Dr. Kathy Borchardt, a licensed clinical psychologist in private practice in Naperville, provides specialized services in neuropsychology, pediatric neuropsychology, behavioral medicine, pain management and cognitive rehabilitation. She has some fascinating insight on chronic pain and strategies you can take to find relief.
It’s also been suggested that October through April when the barometric pressure shifts, chronic pain seems to spike.
But there are a lot of myths about chronic pain, most common is the myth of being a wimp and unable to handle any type of pain.
“In my practice, I very rarely meet anyone that makes up pain,” Dr. Borchardt said. “Just because others cannot physically see proof of chronic pain does not mean it does not exist. Because the chronic pain patient regularly fears he or she will not be believed by family, friends and physicians, that actually elevates their stress level, exacerbating pain experience.”
Chronic pain can be defined as an ongoing medical condition resulting from an injury to a body part and is experienced by the brain as pain. Examples of pain-causing injuries include broken bones, compressed spinal discs, or trigger points that develop in our muscles in response to an injury. Chronic pain tends to be progressive over time.
“Chronic pain manifests itself initially as a simple pathway between site of injury, and the part of the brain that registers the sensation of pain,” Borchardt said. “Within a matter of days, the experience of pain can grow to include other senses, so that vibrations, sounds, temperature, and pressure can aggravate and increase the perception of pain.”

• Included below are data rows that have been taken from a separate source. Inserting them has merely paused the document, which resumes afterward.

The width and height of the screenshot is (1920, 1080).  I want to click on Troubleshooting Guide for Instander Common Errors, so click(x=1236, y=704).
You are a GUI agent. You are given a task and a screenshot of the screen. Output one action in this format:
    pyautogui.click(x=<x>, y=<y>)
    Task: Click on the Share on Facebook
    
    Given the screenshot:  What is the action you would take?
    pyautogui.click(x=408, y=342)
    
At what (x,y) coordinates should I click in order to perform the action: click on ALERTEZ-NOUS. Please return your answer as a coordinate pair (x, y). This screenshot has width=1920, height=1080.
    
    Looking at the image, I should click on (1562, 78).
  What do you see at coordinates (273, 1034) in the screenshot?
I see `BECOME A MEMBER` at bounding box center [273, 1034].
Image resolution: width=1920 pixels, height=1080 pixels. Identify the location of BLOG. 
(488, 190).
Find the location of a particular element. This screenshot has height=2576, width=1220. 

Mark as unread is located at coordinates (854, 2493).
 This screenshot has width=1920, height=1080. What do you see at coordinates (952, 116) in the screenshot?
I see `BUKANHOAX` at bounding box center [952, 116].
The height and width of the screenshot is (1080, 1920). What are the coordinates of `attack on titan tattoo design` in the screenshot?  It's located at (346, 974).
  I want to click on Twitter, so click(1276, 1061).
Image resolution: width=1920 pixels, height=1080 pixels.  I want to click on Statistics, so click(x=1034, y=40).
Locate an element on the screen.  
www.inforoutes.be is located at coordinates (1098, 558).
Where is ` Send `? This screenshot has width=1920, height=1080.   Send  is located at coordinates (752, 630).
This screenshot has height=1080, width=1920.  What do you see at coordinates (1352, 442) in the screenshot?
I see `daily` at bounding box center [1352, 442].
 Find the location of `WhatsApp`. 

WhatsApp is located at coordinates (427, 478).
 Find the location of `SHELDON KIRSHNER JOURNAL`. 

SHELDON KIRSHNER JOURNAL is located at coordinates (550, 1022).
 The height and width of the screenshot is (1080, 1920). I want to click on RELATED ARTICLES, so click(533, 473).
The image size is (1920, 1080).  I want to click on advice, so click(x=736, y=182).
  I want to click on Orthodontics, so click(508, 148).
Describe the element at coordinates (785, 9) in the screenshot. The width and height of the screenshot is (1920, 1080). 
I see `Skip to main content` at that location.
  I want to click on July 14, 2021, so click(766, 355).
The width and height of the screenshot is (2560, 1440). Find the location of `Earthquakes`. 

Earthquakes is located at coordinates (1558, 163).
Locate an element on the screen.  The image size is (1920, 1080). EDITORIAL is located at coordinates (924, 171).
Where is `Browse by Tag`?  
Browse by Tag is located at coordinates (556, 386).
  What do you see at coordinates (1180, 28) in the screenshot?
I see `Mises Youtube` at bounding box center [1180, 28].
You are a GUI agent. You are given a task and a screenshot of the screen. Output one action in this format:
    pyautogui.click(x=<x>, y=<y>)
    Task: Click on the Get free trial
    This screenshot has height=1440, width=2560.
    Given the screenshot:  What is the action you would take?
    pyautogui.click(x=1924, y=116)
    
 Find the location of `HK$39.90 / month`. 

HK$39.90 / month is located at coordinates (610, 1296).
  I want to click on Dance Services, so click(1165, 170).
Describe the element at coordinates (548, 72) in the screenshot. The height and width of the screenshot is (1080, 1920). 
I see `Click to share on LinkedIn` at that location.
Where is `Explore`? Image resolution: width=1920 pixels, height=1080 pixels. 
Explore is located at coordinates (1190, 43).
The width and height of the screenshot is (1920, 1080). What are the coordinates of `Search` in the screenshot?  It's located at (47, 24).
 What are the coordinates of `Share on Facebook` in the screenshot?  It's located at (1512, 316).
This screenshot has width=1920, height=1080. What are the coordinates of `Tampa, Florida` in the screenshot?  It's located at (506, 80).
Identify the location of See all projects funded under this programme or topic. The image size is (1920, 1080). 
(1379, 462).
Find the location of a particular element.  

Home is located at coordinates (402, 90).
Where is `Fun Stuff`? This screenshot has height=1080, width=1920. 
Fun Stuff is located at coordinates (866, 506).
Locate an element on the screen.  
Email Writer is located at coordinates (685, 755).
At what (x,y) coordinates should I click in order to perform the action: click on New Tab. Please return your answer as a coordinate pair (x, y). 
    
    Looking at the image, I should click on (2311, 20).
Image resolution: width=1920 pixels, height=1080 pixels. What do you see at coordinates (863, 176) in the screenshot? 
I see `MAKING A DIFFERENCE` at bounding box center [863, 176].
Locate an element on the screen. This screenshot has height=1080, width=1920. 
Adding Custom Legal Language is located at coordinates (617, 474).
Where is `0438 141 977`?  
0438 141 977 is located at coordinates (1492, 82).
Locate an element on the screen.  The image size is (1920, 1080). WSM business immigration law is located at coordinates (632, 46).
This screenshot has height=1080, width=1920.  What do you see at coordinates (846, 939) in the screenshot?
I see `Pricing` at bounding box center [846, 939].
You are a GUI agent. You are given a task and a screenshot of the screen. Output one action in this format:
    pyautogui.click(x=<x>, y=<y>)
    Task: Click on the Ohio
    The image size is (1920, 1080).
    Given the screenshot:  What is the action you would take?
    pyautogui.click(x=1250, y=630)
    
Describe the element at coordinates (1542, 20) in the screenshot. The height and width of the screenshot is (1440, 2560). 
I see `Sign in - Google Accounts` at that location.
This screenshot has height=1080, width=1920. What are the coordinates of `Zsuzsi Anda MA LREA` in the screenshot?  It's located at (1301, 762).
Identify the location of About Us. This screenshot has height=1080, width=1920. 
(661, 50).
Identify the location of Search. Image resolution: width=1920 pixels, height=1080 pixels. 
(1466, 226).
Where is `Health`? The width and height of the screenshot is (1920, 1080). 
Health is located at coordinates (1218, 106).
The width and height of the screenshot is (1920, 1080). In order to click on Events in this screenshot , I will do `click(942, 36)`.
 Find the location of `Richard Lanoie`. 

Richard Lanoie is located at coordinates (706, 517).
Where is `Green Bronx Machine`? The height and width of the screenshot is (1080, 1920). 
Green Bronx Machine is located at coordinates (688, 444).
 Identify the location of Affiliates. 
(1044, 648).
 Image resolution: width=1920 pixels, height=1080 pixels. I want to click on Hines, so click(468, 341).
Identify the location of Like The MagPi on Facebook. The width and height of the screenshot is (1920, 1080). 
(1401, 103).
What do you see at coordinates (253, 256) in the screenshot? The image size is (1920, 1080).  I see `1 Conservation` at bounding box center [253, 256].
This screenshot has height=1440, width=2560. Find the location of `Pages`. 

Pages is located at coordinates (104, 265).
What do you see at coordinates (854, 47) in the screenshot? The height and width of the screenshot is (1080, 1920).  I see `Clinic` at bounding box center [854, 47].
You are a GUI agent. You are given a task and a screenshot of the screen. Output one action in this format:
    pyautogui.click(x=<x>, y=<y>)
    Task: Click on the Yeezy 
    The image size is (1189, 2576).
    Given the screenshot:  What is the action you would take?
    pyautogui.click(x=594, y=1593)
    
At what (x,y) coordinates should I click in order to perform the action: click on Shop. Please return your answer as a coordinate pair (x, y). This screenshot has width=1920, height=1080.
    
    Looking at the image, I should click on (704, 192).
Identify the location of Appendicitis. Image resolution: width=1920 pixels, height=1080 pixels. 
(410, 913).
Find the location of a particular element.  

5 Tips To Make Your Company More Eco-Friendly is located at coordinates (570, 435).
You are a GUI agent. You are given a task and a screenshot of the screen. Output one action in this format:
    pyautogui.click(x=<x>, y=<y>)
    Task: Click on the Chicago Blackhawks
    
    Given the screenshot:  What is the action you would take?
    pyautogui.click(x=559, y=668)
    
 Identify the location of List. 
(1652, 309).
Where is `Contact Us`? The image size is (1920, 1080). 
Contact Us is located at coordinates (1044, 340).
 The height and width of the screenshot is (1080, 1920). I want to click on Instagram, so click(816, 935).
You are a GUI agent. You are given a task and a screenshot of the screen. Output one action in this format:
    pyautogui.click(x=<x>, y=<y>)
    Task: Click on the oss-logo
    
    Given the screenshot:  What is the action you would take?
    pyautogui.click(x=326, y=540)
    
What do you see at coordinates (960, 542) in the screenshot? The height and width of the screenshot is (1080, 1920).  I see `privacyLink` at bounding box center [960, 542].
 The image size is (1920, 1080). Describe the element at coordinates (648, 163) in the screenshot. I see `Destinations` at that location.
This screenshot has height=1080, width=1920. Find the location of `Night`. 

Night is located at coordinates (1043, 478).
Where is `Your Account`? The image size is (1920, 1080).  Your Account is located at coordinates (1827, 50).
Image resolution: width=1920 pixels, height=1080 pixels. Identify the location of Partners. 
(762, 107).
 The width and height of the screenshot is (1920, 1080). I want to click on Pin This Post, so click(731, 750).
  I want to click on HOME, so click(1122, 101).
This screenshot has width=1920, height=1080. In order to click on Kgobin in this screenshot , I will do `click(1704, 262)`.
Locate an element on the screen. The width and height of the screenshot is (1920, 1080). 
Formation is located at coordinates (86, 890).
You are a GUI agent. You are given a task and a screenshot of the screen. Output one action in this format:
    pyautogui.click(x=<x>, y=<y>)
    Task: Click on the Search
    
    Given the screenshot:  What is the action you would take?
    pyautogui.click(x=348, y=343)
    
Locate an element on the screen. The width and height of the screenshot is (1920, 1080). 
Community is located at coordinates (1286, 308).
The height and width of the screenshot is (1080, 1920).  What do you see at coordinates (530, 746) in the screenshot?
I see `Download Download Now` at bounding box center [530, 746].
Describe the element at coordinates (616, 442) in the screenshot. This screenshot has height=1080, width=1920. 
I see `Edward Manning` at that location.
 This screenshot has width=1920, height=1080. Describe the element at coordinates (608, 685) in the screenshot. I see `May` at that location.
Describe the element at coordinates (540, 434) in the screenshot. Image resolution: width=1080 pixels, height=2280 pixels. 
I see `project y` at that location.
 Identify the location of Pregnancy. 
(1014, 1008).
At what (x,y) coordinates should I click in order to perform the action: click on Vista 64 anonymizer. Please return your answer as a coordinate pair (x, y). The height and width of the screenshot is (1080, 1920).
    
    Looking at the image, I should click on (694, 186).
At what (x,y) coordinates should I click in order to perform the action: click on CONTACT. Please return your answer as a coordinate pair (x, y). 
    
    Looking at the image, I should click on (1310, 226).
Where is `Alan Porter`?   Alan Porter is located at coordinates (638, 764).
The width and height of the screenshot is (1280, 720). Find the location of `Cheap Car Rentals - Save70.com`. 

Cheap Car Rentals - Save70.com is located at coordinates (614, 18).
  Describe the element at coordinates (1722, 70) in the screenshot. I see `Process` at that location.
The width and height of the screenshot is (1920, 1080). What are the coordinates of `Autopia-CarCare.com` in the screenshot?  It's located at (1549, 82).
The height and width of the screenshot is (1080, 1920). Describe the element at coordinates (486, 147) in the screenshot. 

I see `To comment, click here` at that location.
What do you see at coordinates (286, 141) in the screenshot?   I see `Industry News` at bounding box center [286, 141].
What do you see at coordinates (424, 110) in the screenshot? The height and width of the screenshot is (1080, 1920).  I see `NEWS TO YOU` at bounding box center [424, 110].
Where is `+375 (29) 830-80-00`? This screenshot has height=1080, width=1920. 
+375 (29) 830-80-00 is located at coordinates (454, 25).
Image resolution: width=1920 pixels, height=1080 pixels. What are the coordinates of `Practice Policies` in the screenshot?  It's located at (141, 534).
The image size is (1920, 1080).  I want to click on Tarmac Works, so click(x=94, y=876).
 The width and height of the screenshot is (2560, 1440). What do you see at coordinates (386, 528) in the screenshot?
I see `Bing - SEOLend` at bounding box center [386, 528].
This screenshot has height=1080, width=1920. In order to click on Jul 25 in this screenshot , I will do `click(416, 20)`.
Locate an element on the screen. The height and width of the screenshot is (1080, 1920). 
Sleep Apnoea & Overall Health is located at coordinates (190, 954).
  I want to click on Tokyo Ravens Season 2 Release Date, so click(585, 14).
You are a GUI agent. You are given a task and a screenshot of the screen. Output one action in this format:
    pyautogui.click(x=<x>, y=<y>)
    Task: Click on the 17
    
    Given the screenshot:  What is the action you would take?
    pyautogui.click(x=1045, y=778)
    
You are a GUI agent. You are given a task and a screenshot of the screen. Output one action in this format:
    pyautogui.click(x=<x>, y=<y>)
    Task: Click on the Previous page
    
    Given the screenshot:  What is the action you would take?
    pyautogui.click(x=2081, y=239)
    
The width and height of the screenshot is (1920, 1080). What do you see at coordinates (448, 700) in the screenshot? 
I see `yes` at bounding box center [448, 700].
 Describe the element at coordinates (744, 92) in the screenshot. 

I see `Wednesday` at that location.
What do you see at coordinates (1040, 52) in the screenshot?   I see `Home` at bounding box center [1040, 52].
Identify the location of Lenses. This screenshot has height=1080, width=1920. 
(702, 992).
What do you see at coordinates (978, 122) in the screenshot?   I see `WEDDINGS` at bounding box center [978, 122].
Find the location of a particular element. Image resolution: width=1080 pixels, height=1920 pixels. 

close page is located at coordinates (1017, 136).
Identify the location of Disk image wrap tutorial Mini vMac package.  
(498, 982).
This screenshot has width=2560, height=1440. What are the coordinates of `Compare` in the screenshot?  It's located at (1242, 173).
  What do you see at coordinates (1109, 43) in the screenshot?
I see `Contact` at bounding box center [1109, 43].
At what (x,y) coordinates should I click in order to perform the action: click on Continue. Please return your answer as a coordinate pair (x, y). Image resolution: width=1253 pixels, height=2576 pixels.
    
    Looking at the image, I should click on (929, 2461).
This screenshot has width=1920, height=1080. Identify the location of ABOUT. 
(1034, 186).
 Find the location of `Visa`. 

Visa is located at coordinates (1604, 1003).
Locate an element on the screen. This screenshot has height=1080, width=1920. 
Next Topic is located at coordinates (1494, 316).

Borchardt compares the body to an automobile.
“Over time, the repetitive use of various body parts causes wear and tear, and can lead to chronic pain conditions,” she said.
Another common myth about chronic pain is that medications are not necessary.
“Chronic pain that results from nerve damage needs specific pain medications that only attack nerve pain,” she said. “Muscle pain benefits from muscle relaxers. Arthritis pain responds to anti-inflammatories. Because the pathway from site of pain to the brain becomes ‘paved’ over time, sometimes the pain pathway fires out of habit even when the source of pain is either fixed through surgery or through treatment at the body’s injury site.”
Borchardt notes that pain medications are often designed to address the misfiring pain pathway, calming the nerve so that a new habit can develop, which does not include the misfiring of the pain pathway. However, long-term medication use is not encouraged.
Borchardt specializes in nonpharmacological pain management treatment. That includes education and training designed to increase the number of tools the patient has available to them to address their experience of chronic pain.
The goal is not only to reduce the painful experience in frequency and intensity, but also increase the patient’s perception of control over their pain.
“Behavioral medicine interventions include relaxation techniques, use of distractions, directed breathing, self-hypnosis, guided imagery, stress management, activity pacing and planning, improvement of sleep habits, and the management of the effects of pain medications,” she said.
“Cognitive therapy to adjust negative thinking and expectations surrounding chronic pain is important, too.”
Borchardt refers her patients to other treatment modalities, such as physical therapy, massage, biofeedback, chiropractic, exercise physiologists and acupuncturists as needed. Her goal is to work as a team member with the patient’s physicians to provide the best team approach to the care of her patients.
If you or someone you know is suffering with chronic pain, Borchardt suggests the following.
Seek out the reason or source of the chronic pain so that it can be medically treated appropriately.
Figure out what triggers escalate the person’s experience of chronic pain, whether it be change of seasons, sustained activity, sitting in a certain position, poor sleep habits, etc.
Become knowledgeable of and receive training in effective treatments and pain management techniques for those specific triggers of pain escalation, so that the patient can address those triggers with the most suitable tools.
Never give up the quest to appropriately reduce the experience of chronic pain.
Borchardt reminds us, “We all have the right to live life as pain free as possible.”